Peu d'observateurs des banques centrales pensent que le cycle électoral modifiera le cours de la politique monétaire, mais il pourrait compliquer le calendrier précis des baisses de taux d'intérêt l'année prochaine.

Maintenant que les marchés semblent convaincus que des baisses de taux sont prévues en 2024 aux États-Unis et en Grande-Bretagne, beaucoup s'interrogent sur la manière dont les élections dans les deux pays pourraient affecter le calendrier - plutôt que la direction en soi.

La Réserve fédérale a allumé la mèche des baisses de taux mercredi, 11 de ses 19 responsables politiques ayant prévu des baisses de taux de 75 points de base ou plus l'année prochaine, même si elle a dissimulé son message public sous des mots de vigilance à propos d'une inflation supérieure à l'objectif et n'a pas encore déclaré sa victoire.

La Banque d'Angleterre, toujours confrontée à une inflation dépassant de plus d'un point de pourcentage l'équivalent américain, s'est montrée beaucoup plus réticente à sonner le glas des baisses de taux, préférant pour l'instant repousser les attentes trop zélées du marché.

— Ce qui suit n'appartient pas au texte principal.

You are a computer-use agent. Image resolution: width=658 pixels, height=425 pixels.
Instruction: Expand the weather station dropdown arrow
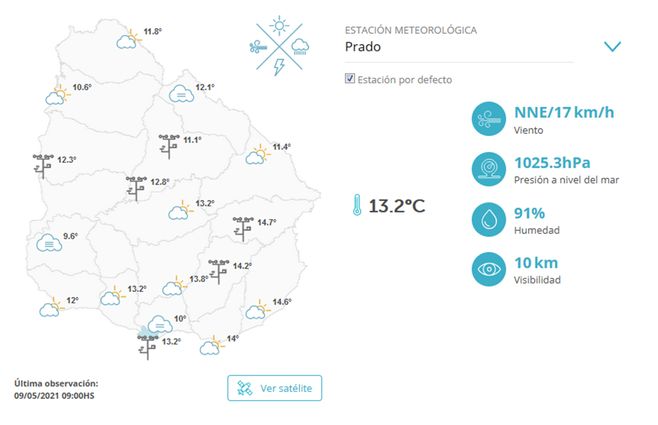(612, 47)
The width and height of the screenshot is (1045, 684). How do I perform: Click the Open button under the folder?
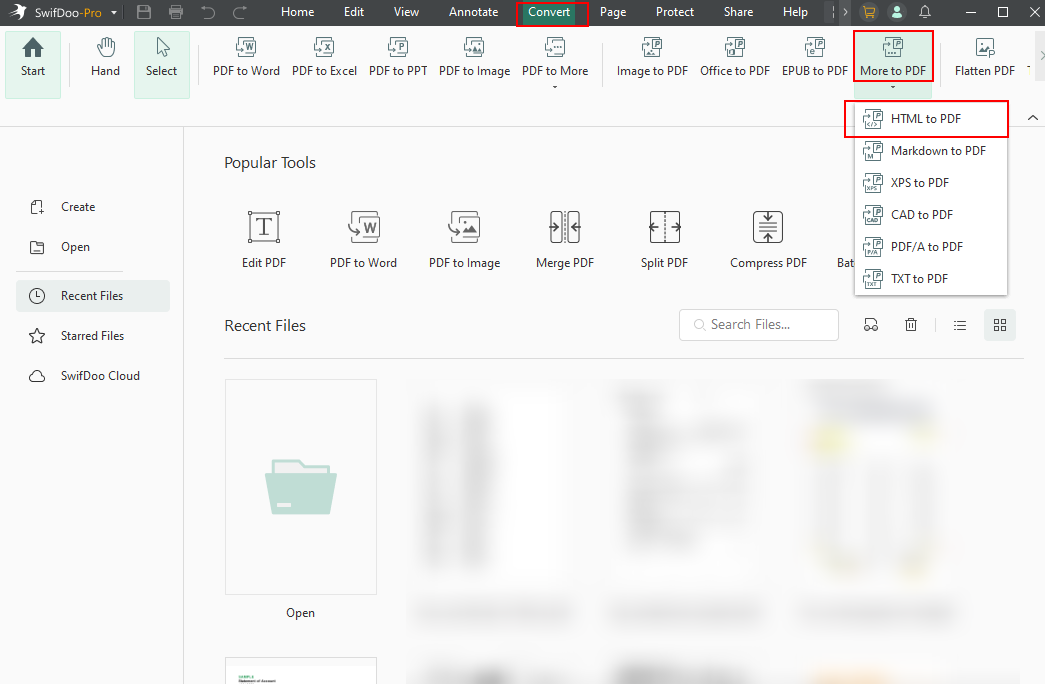click(x=300, y=612)
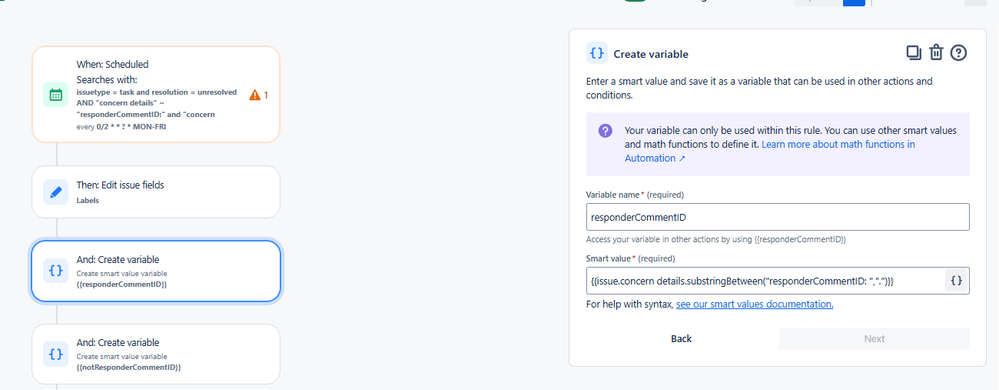Click the Next button
The width and height of the screenshot is (999, 390).
[874, 338]
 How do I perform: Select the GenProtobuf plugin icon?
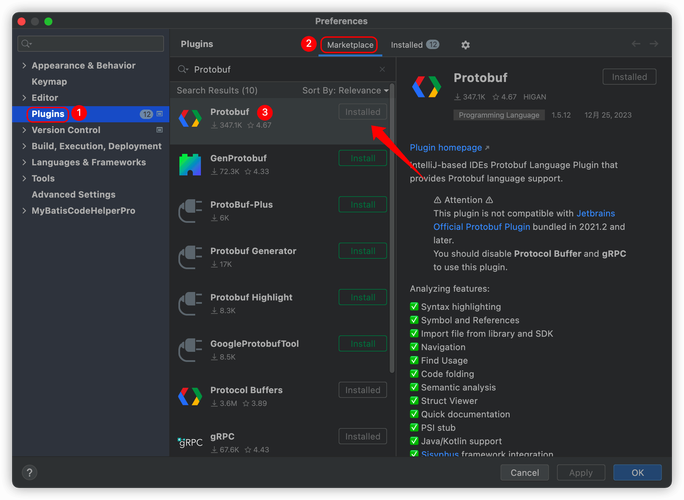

Mais les marchés s'attendent toujours à ce que la Fed et la Banque centrale européenne réduisent leurs taux respectivement de 150 points de base et de 110 points de base au cours d'une année qui comprend une élection présidentielle américaine en novembre et - selon les bookmakers britanniques du moins - une élection britannique probable au quatrième trimestre ou peut-être même dès le deuxième trimestre.

La Fed et la BoE, qui préservent jalousement leur indépendance opérationnelle par rapport au processus politique et insistent sur une analyse rigoureuse qui suit des mandats stricts, nient à plusieurs reprises toute influence des dates de scrutin. C'est peut-être le cas.

Mais c'est justement cette sensibilité aux accusations de partialité envers les gouvernements en place qui pourrait, au moins à la marge, affecter le calendrier des éventuels changements de politique de crédit juste avant un vote public où l'état de l'économie, les rendements de l'épargne et l'emprunt peuvent être des questions influentes.

Une stimulation du facteur économique "rassurant" juste avant une élection, par exemple, pourrait donner lieu à des accusations de partialité qui remettraient en question l'objectivité des banques centrales - même si elles prétendent ne s'appuyer que sur des données. Et vice versa.

Toute urgence plus large derrière les changements de taux d'intérêt peut l'emporter sur tout cela, bien sûr. De plus, l'impact des changements de taux prend du temps, avec un décalage de plusieurs mois, et dans de nombreux cas, les marchés réagissent efficacement à l'assouplissement ou au resserrement bien avant les mouvements attendus.

Mais lorsque les taux sont simplement recalibrés, comme c'est le cas actuellement, le moment du vote pourrait donner lieu à des hésitations dans les semaines et les mois qui précèdent une élection, ne serait-ce que pour des raisons d'impartialité.

CONSÉQUENCES POLITIQUES

Un examen de la longue histoire de l'indépendance de la Fed ne permet toutefois pas de dégager un schéma clair.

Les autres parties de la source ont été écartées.